For Jerome Provensal, IT training hasn't always been a pleasant experience. In fact, "stuck-in-a-classroom training courses taught by semi-inspired instructors of uneven quality" is how Provensal, director of software development at ITG, describes much of his IT education.
The good news, he says, is that dull approaches to training are fast becoming a thing of the past. Instead, more and more companies are granting IT professionals access to simulated environments, cloud-based e-learning modules, high-quality video productions and even Hollywood green-screen technology to earn certifications, upgrade their skills and otherwise advance their careers.
There are a number of variables helping to push staid PowerPoint presentations into history's dustbin. "Innovative IT training programs got their start because of cost-cutting measures," says Kendra Lee, president of the KLA Group, an IT training and consulting firm in Centennial, Colo. As IT managers contend with shrinking budgets and skeleton staffs, many can no longer afford to enroll their workers in monthlong, off-site workshops. At the same time, new delivery mechanisms, such as cloud technology, are enabling companies to offer online courses anytime, anywhere, and at a fraction of the cost of on-premises programs.
Also driving innovation in the IT training sector is a new generation of techie. "New grads joining the workforce who have been raised on a diet of Khan Academy-type courses are more likely to embrace the bite-size video model," says Provensal, referring to a popular not-for-profit educational organization and website.
Video Killed the In-person Training Star
Provensal would know. In December 2011, he signed up for Lynda.com, an online training service that's wildly popular among techies because of its hands-on, all-you-can-eat approach. He has viewed videos on everything from Photoshop and WordPress to jQuery and data analysis.

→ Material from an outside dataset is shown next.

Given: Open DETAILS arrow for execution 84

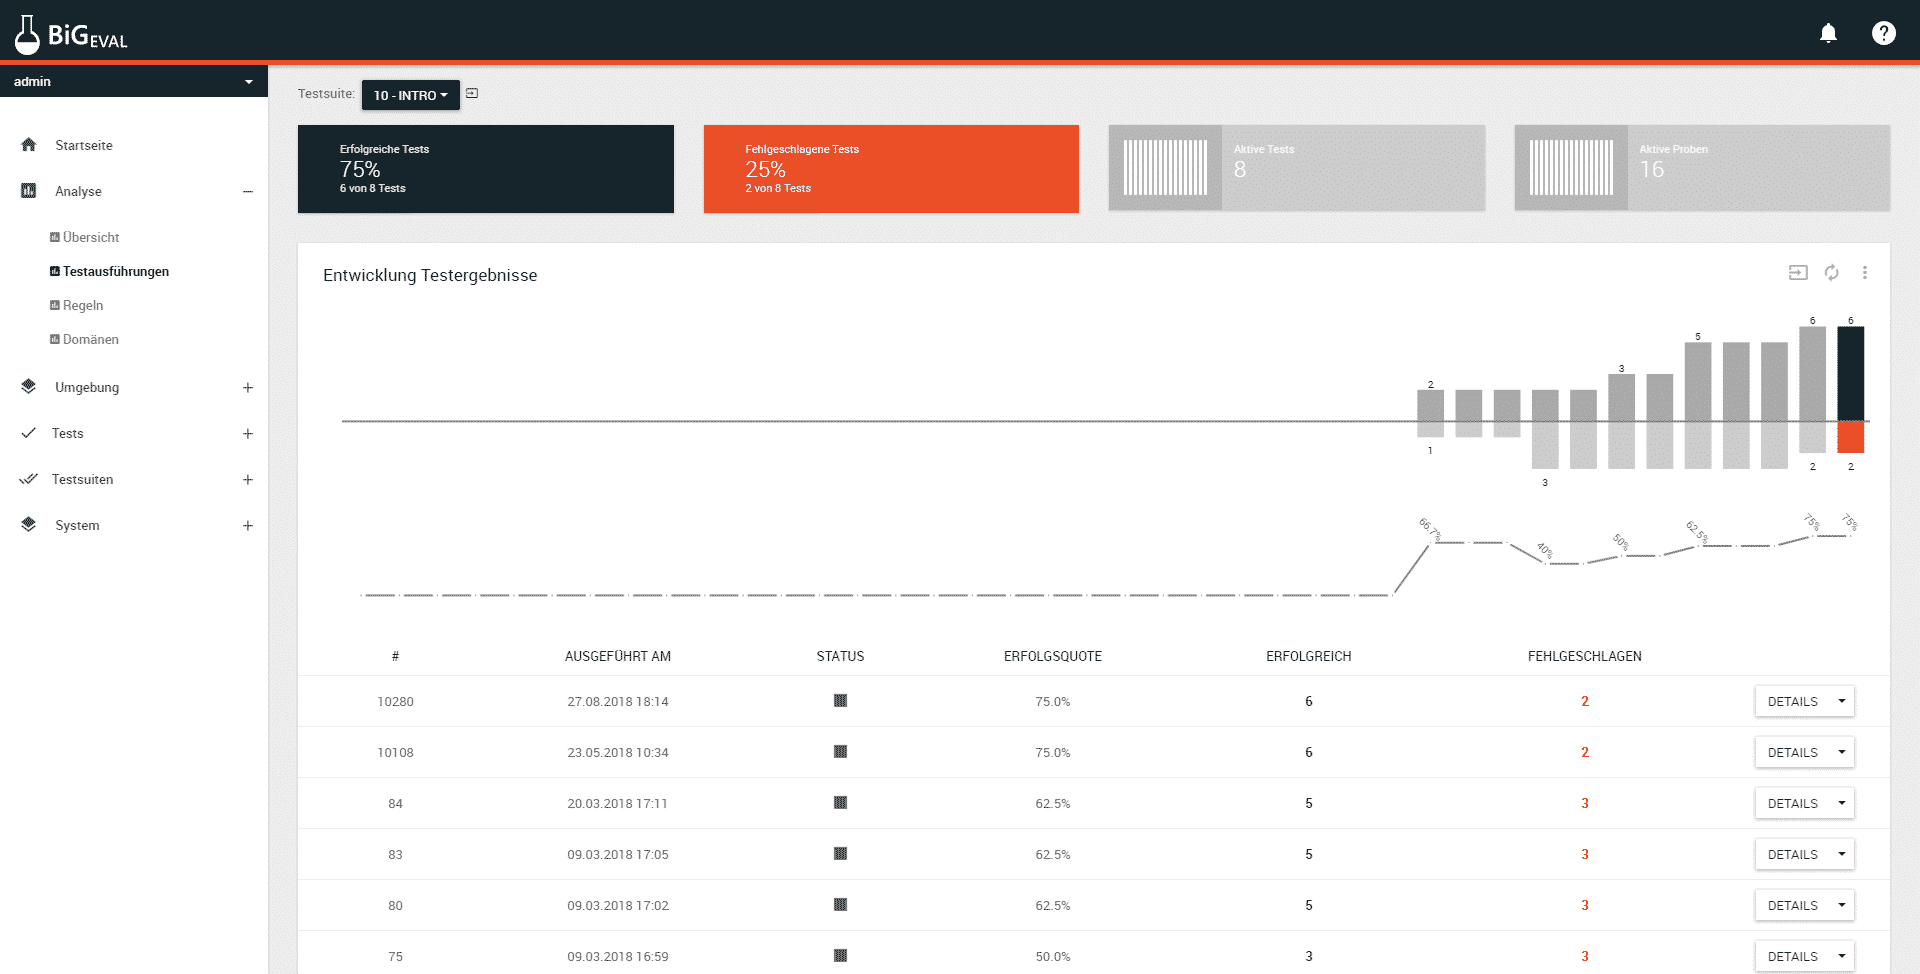Looking at the screenshot, I should pyautogui.click(x=1841, y=803).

At a starting price of $25 per month, Lynda.com members receive unlimited access to nearly 1,600 courses encompassing more than 85,000 video tutorials. These tutorials, which range in length from one hour to 20 hours, are led by experts in specific disciplines, rather than trainers, and have a decidedly movie-like quality to them. Each video is divided up into 10-minute chapters -- bite-size chunks -- that allow members to easily search for relevant content, or jump in and out of a training session for a quick SharePoint refresher or MySQL query.
It's a self-directed, piecemeal approach to training that's particularly appealing to today's typically independent, supervision-resistant techies. In fact, since launching its online training service in 2002, Lynda.com has enlisted more than 3,000 corporate clients and more than 2 million individual members. And content is always being refreshed, with nearly eight new courses every week.
"While it's always beneficial to have live instructors that you can ask for help, a lot of IT professionals are very good at teaching themselves," says Lee. "Actually, a lot of them prefer [video-based training]. They just like that environment."
Content is also undergoing an extreme makeover in some surprising places. Consider Broadway Bank in San Antonio. In the past, Diana Huntsman, Broadway Bank's vice president and information security officer, had a simple formula for teaching employees not to scribble their passwords on Post-it notes: "pages and pages of materials, a question-and-answer period and PowerPoint."